[Gambas-user] Solving the Gambas packaging problem psychologically (!)

Rolf-Werner Eilert eilert-sprachen at ...221...
Thu Jan 9 08:58:01 CET 2014



Am 08.01.2014 20:39, schrieb Fernando Martins:
> On 01/07/2014 09:38 PM, Benoît Minisini wrote:
>> Le 07/01/2014 17:53, Rolf-Werner Eilert a écrit :
>>> As for TerraGen: http://planetside.co.uk/products/terragen3
>>>
>>> But those guys have been programming it for years, so it would be hard
>>> to come up with anything near to its perfection...
>>>
>>> The serial letter thing is (in a very simple form) the project I just
>>> sent you.
>>>
>>> This image editor in the Gambas IDE, where is it?

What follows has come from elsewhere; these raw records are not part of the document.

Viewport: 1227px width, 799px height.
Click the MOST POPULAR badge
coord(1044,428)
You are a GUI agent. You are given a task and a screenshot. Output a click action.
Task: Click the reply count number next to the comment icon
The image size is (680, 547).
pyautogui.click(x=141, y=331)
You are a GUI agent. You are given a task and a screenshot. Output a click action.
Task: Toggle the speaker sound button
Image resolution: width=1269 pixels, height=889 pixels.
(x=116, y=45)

How can I access it?
>>>
>> Just put any image file (jpg, png, gif or xpm) in your project and
>> double-click on it from the IDE.
>>
> I haven't checked it myself but your idea might not be so far fetched :)

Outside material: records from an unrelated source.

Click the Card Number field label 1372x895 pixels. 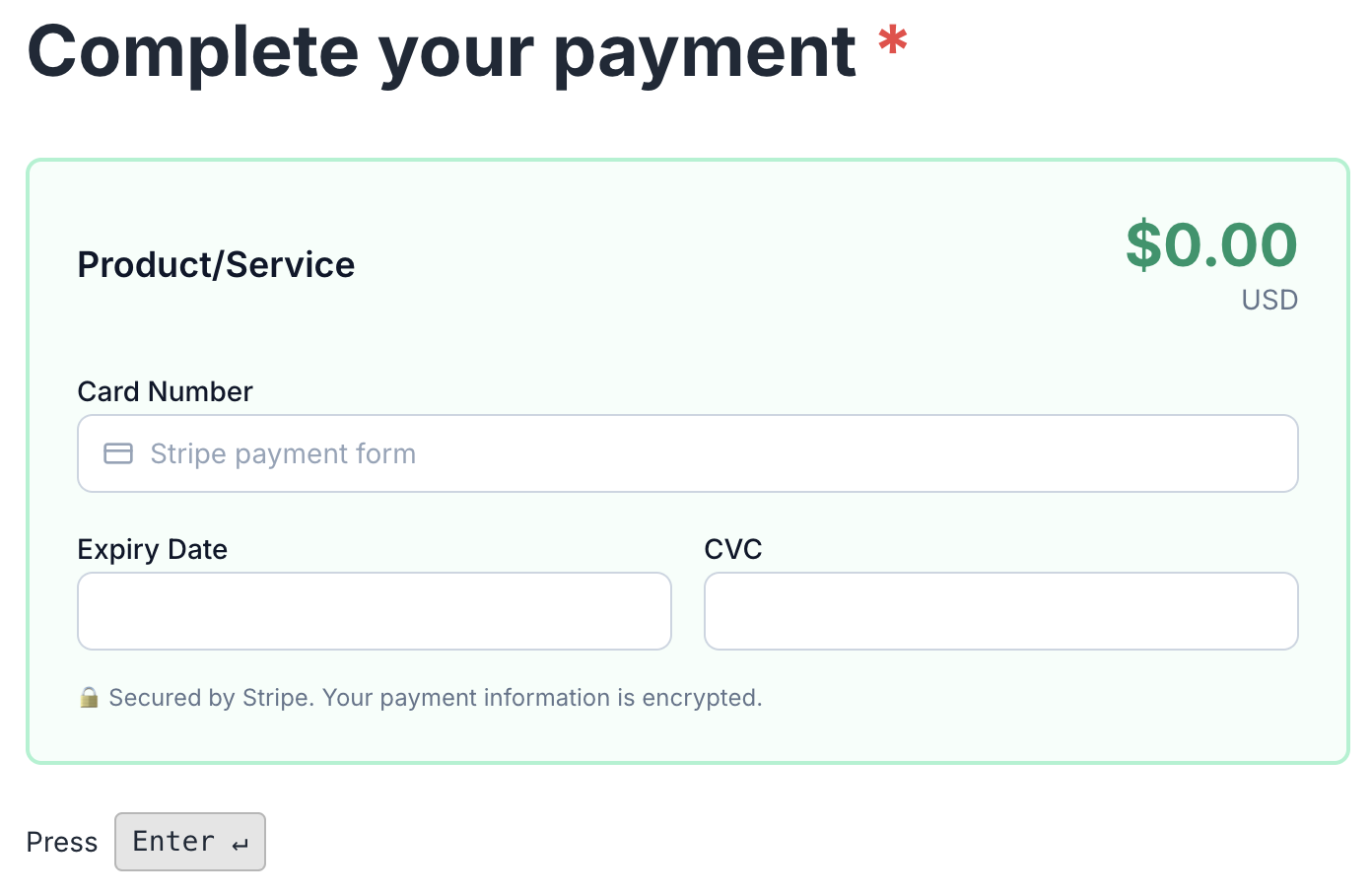pos(165,391)
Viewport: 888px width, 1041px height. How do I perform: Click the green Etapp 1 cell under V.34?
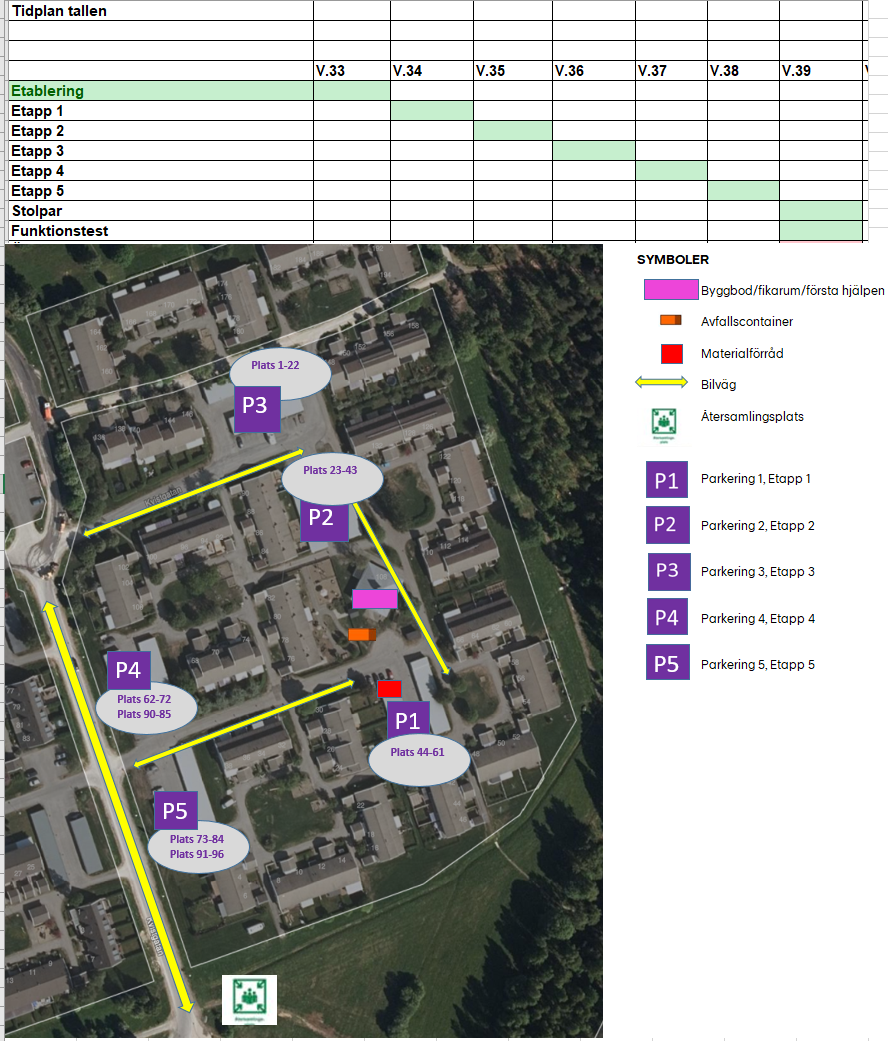(x=431, y=111)
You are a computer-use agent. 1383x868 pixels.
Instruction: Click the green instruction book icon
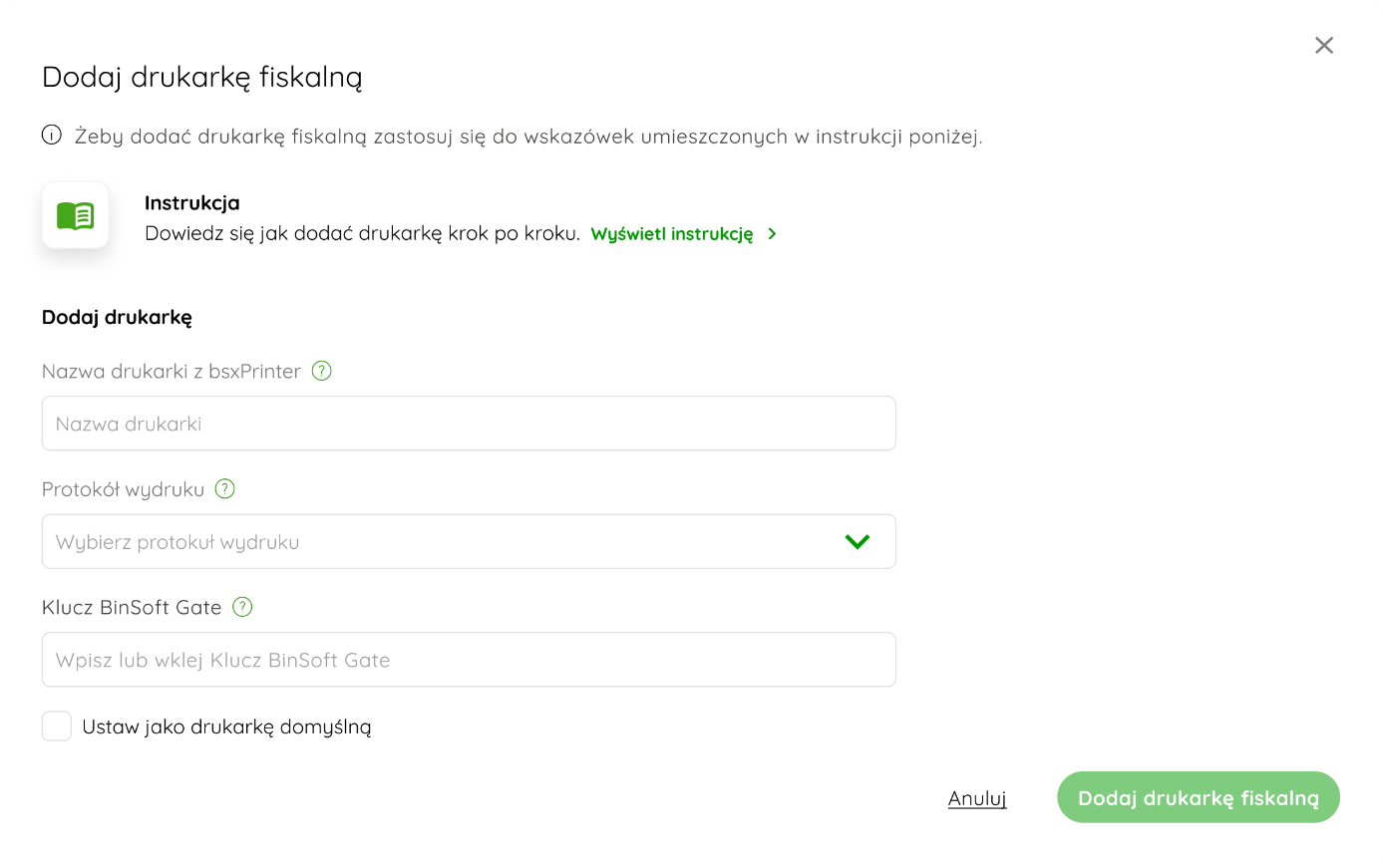tap(76, 215)
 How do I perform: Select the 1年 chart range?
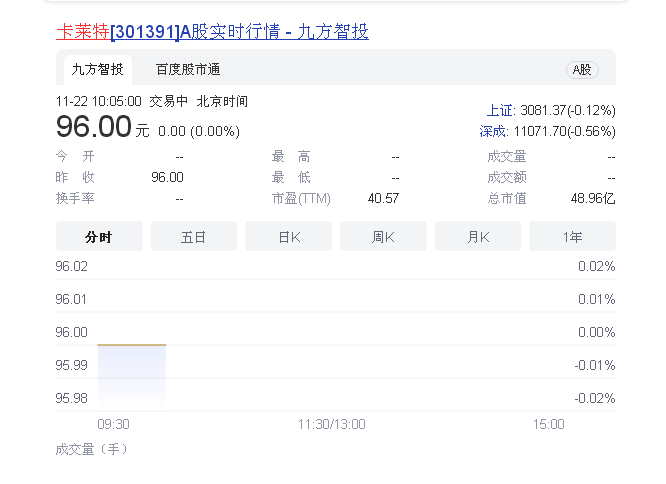coord(572,237)
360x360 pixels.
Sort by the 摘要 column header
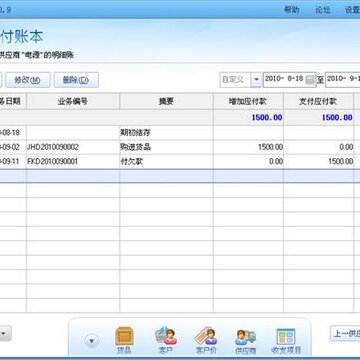coord(166,101)
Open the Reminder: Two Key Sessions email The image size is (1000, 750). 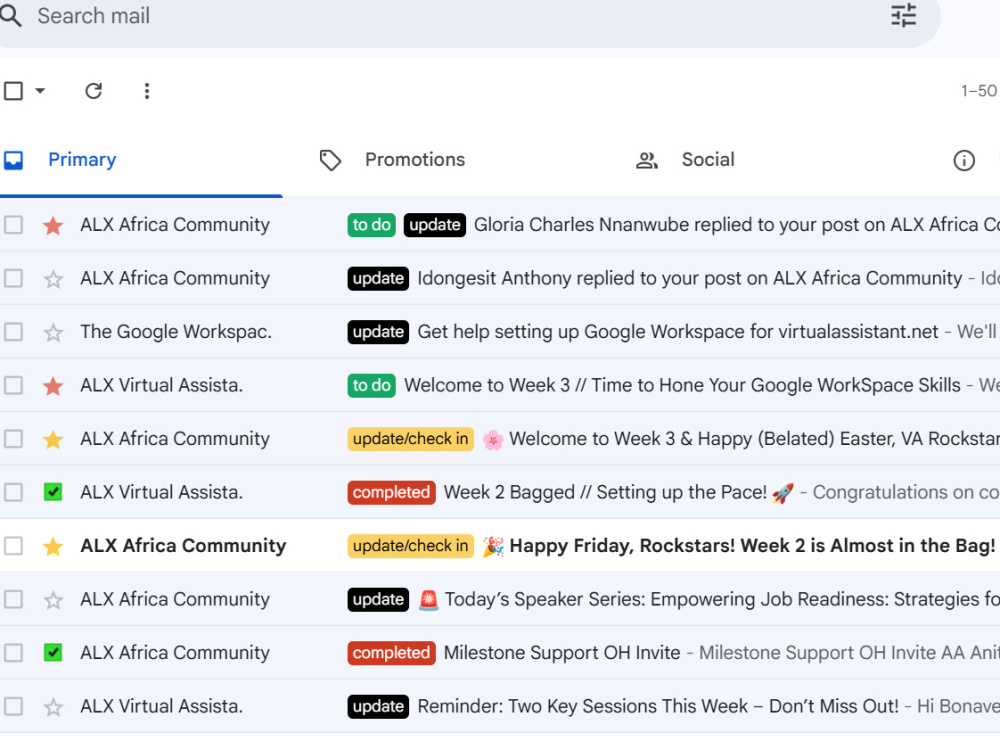click(x=500, y=706)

> I have not seen the latest versions of bitmap editors in Linux, but all
> of those I have checked a couple of years ago, I always missed some
> critical feature when compared to good old MS Paint Brush!! That's how
> low my standard was. Amazing and very frustrating. My uses were actually
> quite simple: grab some screenshot with PrtScn (or Alt+PrtScn), paste
> into MS PB, do some basic image manipulation, but including pixel level
> manipulation with a zoom, add some text, and then use it in a
> presentation or the web. I remember the only feature I missed in PB was
> to set the transparency color and some file format.
>
> Plenty of Linux bitmap editors would fail on the clipboard requirement.

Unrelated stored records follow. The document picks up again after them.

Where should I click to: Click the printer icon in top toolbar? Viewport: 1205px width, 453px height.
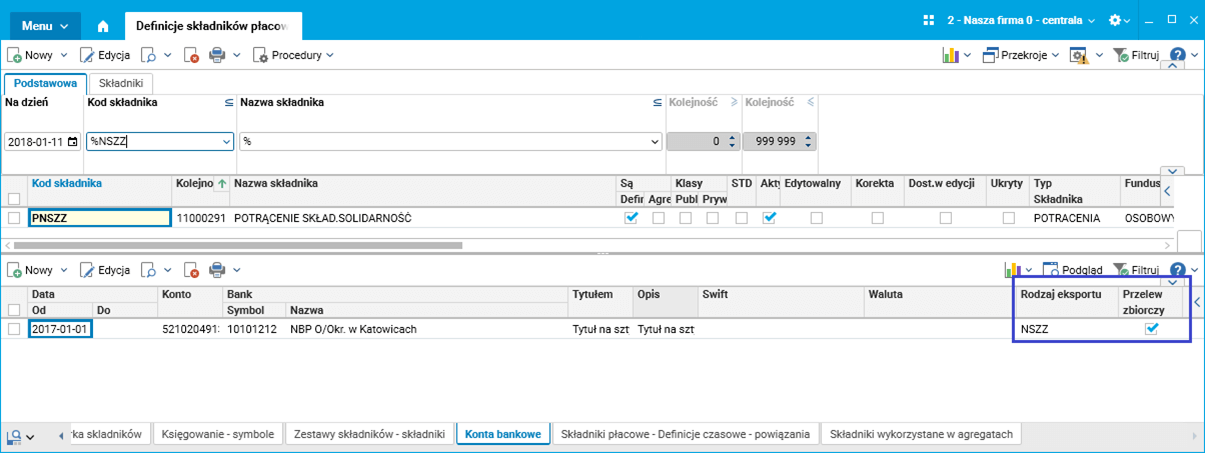coord(217,55)
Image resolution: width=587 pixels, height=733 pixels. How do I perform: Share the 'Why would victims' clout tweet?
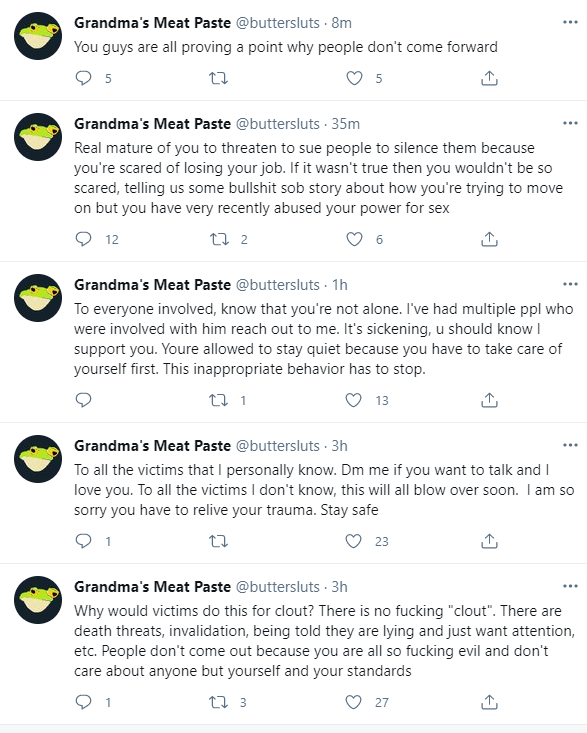click(489, 702)
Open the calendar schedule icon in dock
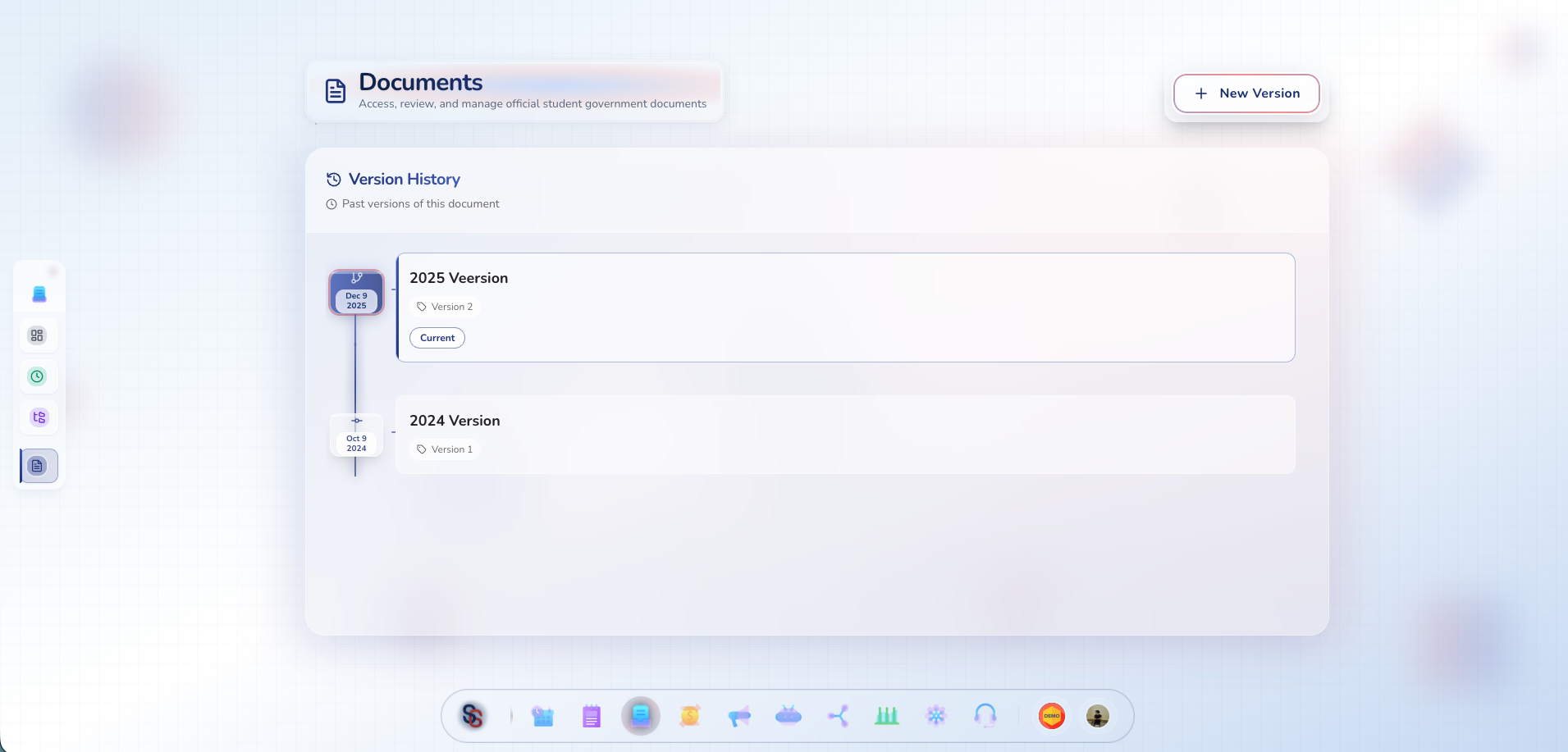The image size is (1568, 752). coord(542,717)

> Others in the zoom, or the text, IIRC. The only one that worked decently
> was the very old x-paint (IIRC the name) a pure X app, ugly as it could
> be but solid and fairly deep stuff. (gimp was not for me)
>
> Fernando
>

Yes, I think this is a good starting point: a practical tool, not a 
functional dinosaur, but with the most important tools in it. Gwenview 
for instance is a good viewer, but only a viewer. IrfanView in the 
Windows world tries to be a viewer with a set of most important 
manipulation tools, but is mostly used as a viewer. And the latest MS 
Paint thing just drives me nuts with its unsorted surface.